La Corte Penal Internacional (CPI), con sede en La Haya, es el principal tribunal internacional permanente encargado de juzgar crímenes de guerra, crímenes de lesa humanidad, genocidio y el crimen de agresión. Desde su creación en 2002 mediante el Estatuto de Roma, la CPI ha actuado como un mecanismo de justicia internacional destinado a perseguir a individuos (no a Estados) responsables de violaciones graves del derecho internacional humanitario. Su labor, sin embargo, está rodeada de complejidades jurídicas y tensiones políticas, especialmente cuando las investigaciones afectan a figuras de alto perfil o a países que no reconocen su jurisdicción.

Estados Unidos es uno de esos países. Aunque participó en las negociaciones del Estatuto de Roma, nunca lo ratificó, y en varias ocasiones ha expresado su rechazo a que la CPI investigue a ciudadanos estadounidenses. Esta postura ha generado fricciones históricas entre Washington y la Corte, especialmente cuando se han abierto investigaciones relacionadas con conflictos en los que Estados Unidos ha tenido un papel relevante, como Afganistán.

En este contexto, cualquier anuncio de que la CPI evalúa posibles crímenes de guerra relacionados con decisiones o acciones de un presidente estadounidense (sea quien sea) provoca un intenso debate internacional. La cuestión central es si la Corte tiene competencia para investigar hechos ocurridos en territorios bajo su jurisdicción, incluso cuando los presuntos responsables pertenecen a un país no miembro. El Estatuto de Roma establece que sí: si los crímenes se cometieron en un Estado parte, la CPI puede actuar, independientemente de la nacionalidad del acusado.

Este principio ha sido clave en investigaciones previas. Por ejemplo, la CPI autorizó en 2020 una investigación sobre crímenes cometidos en Afganistán, un país que sí es parte del Estatuto de Roma. Esa investigación incluía presuntos abusos cometidos por los talibanes, por fuerzas afganas y también por personal militar y de inteligencia estadounidense. La decisión generó una fuerte reacción del gobierno de Estados Unidos, que llegó a imponer sanciones contra funcionarios de la CPI, posteriormente levantadas.

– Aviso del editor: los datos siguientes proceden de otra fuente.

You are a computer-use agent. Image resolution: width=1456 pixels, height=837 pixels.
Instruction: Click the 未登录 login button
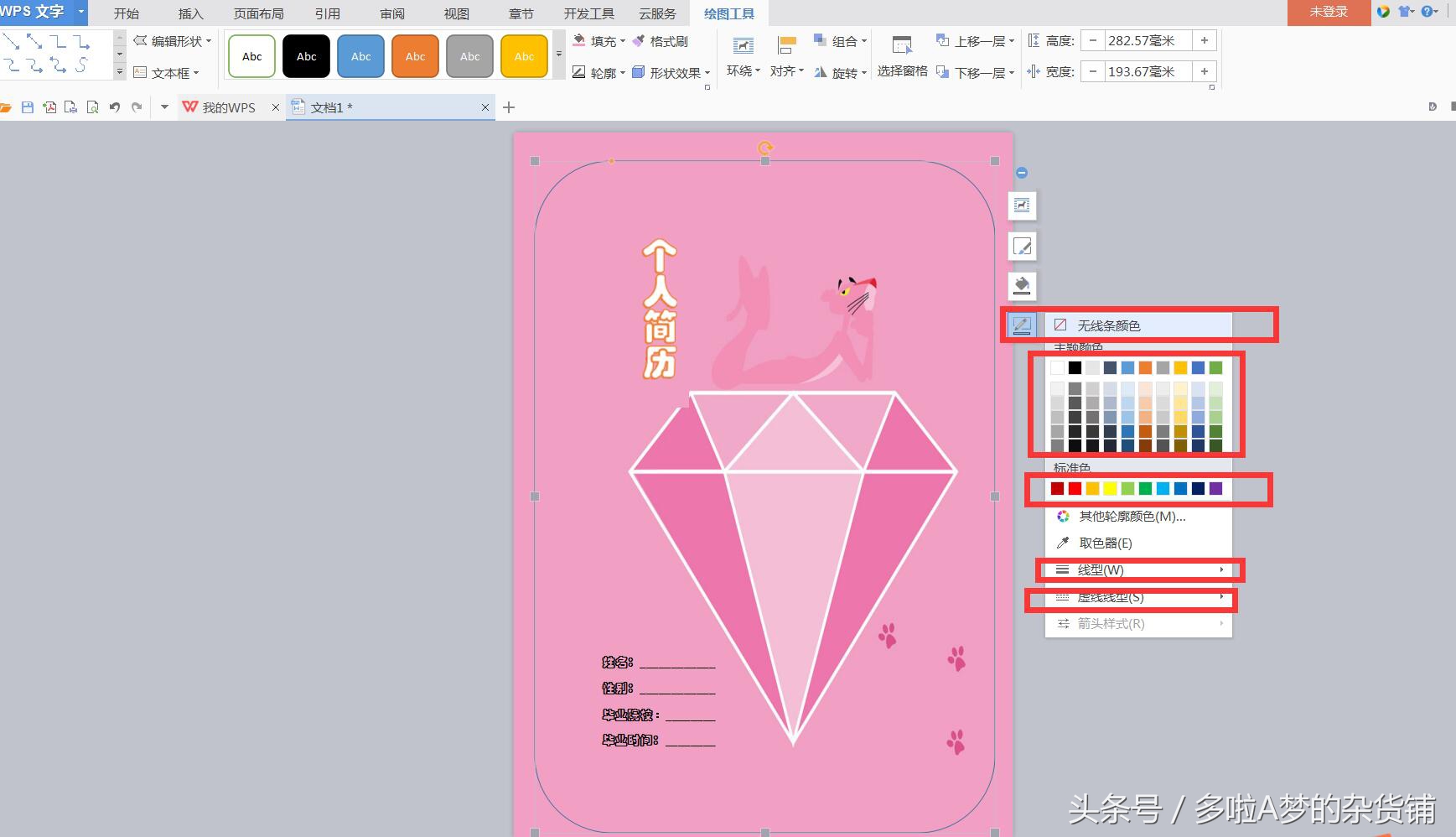[1329, 12]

Cuando la Corte evalúa posibles crímenes de guerra, lo hace siguiendo criterios estrictos. Debe determinar si existen indicios razonables de que se cometieron violaciones graves del derecho internacional humanitario, como ataques deliberados contra civiles, torturas, detenciones ilegales, uso desproporcionado de la fuerza o destrucción de bienes protegidos. Además, la CPI solo interviene cuando los sistemas judiciales nacionales no pueden o no quieren investigar adecuadamente los hechos, un principio conocido como complementariedad.

La apertura de una investigación no implica culpabilidad, sino el inicio de un proceso que puede durar años y que requiere recopilar pruebas, entrevistar testigos y evaluar la responsabilidad individual de los presuntos implicados. En el caso de figuras políticas de alto nivel, la Corte debe demostrar que existió una cadena de mando, órdenes directas o conocimiento de los hechos sin que se adoptaran medidas para prevenirlos o castigarlos.